Report every line below that contains the word "Select", copying each such line in full.

(begin)

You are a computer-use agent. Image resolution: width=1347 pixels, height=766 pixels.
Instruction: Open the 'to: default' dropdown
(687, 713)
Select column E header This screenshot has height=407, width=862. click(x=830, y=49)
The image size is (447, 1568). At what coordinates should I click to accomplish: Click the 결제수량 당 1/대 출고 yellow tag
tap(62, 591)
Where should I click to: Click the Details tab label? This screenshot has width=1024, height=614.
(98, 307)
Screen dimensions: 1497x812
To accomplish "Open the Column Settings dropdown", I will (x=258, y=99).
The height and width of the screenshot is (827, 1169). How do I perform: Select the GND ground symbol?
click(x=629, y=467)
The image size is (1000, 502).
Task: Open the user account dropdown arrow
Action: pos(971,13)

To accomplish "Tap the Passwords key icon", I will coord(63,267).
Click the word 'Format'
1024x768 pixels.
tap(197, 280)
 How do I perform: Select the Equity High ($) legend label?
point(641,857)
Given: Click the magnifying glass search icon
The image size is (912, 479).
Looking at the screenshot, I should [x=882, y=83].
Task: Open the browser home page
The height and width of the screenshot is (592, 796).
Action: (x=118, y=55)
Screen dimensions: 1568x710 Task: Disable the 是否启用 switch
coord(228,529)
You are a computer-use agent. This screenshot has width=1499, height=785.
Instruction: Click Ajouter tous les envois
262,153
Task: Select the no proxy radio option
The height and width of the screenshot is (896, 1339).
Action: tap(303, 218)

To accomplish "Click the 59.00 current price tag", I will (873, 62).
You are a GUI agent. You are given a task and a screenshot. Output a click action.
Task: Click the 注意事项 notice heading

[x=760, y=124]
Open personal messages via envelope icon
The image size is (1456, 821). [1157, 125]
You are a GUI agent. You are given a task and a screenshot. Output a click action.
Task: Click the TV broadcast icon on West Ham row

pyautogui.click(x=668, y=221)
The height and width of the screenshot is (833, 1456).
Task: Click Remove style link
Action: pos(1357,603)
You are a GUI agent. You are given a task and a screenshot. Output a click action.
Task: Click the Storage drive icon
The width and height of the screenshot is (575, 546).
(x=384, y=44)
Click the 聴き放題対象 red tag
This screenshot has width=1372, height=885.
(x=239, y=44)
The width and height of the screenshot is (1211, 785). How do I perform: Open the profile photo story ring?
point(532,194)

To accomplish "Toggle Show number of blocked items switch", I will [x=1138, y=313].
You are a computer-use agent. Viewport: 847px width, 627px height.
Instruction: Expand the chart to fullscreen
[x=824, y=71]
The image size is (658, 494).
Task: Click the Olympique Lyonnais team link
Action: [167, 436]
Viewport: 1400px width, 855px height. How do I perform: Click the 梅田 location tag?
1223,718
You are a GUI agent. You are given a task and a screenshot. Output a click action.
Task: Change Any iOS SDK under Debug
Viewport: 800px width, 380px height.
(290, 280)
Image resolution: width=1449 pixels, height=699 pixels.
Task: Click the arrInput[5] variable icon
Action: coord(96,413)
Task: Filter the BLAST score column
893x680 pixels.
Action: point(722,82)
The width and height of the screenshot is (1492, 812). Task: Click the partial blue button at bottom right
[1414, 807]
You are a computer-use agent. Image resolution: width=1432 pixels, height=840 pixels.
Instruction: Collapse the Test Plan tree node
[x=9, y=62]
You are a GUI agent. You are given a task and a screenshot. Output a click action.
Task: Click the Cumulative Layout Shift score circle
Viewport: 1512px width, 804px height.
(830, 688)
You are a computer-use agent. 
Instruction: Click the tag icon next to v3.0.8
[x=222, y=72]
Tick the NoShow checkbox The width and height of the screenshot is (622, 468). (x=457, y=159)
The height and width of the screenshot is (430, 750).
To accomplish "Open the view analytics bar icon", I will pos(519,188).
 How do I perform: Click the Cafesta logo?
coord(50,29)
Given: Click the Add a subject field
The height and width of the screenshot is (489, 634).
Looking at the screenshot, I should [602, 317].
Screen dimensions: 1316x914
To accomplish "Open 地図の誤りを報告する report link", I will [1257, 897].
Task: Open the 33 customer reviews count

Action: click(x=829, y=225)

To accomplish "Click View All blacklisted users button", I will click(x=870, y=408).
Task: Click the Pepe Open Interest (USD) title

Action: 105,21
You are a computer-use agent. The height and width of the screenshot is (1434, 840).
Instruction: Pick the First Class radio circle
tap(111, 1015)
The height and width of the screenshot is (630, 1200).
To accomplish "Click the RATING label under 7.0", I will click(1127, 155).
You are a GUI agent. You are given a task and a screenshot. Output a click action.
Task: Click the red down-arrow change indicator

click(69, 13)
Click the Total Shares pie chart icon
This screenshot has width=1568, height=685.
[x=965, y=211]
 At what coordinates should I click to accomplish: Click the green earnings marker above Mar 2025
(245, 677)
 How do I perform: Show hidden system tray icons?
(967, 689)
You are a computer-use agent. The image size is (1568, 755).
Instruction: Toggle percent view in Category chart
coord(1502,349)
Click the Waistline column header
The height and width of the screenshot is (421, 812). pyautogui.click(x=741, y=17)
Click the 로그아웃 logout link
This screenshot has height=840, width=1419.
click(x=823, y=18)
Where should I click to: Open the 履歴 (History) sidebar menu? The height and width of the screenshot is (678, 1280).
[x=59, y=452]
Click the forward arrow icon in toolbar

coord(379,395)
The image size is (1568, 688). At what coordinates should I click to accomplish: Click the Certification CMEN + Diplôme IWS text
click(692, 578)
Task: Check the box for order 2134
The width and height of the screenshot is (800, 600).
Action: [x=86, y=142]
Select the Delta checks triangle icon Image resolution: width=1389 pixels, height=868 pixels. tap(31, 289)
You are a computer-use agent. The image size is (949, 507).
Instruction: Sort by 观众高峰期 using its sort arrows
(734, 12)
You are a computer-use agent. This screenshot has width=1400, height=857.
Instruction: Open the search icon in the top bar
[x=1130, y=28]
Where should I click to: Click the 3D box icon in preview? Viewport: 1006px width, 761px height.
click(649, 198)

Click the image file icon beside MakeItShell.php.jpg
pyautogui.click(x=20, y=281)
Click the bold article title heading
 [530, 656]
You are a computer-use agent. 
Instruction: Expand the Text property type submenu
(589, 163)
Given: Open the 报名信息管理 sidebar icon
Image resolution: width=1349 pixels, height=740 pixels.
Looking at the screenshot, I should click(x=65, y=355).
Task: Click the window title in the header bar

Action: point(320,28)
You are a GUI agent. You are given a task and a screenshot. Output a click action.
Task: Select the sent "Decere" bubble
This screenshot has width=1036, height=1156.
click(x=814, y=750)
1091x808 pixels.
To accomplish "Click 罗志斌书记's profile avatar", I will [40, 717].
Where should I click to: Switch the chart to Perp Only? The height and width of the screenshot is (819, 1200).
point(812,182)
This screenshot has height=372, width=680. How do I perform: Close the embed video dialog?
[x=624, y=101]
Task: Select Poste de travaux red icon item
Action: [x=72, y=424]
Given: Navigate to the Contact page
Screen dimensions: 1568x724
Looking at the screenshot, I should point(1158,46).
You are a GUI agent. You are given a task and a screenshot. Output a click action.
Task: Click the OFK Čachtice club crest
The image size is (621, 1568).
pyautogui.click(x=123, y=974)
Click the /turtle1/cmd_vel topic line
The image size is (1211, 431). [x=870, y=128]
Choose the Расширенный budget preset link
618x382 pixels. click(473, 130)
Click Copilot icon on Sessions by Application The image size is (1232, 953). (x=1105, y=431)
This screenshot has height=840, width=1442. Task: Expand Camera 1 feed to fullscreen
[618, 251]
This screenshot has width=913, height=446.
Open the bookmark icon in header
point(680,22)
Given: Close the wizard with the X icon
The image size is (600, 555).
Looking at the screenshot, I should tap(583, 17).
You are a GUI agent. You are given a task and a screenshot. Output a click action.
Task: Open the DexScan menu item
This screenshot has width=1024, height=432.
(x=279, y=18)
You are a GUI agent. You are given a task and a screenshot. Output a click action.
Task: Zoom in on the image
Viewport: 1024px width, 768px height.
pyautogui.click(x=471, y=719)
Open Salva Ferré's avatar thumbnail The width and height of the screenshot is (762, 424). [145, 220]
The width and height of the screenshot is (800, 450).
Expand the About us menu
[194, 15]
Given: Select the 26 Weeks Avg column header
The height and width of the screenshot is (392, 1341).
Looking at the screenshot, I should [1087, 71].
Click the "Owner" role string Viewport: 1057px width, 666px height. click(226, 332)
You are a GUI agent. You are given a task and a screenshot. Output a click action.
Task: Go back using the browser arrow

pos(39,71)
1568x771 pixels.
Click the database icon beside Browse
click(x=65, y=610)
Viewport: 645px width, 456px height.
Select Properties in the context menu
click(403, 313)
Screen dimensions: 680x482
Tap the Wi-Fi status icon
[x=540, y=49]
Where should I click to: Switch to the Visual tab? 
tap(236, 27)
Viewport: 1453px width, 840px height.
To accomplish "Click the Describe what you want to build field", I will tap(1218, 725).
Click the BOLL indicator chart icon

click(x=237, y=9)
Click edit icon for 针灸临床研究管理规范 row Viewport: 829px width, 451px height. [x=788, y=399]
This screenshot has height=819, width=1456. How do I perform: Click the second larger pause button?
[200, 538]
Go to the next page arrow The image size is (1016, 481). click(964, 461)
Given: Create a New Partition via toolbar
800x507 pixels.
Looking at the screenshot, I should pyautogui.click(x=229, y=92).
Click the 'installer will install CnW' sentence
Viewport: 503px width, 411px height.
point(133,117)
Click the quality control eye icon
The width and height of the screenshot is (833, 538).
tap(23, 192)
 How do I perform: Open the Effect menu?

(end)

> OUTPUT FOR THIS TASK:
Select column E header This screenshot has height=407, width=862. click(x=830, y=49)
The height and width of the screenshot is (827, 1169). How do I perform: Select the GND ground symbol?
 How do I perform: Select the Equity High ($) legend label?
Task: Select the no proxy radio option
Select the Delta checks triangle icon Image resolution: width=1389 pixels, height=868 pixels. tap(31, 289)
Task: Select the sent "Decere" bubble
Task: Select Poste de travaux red icon item
Given: Select the 26 Weeks Avg column header
Select Properties in the context menu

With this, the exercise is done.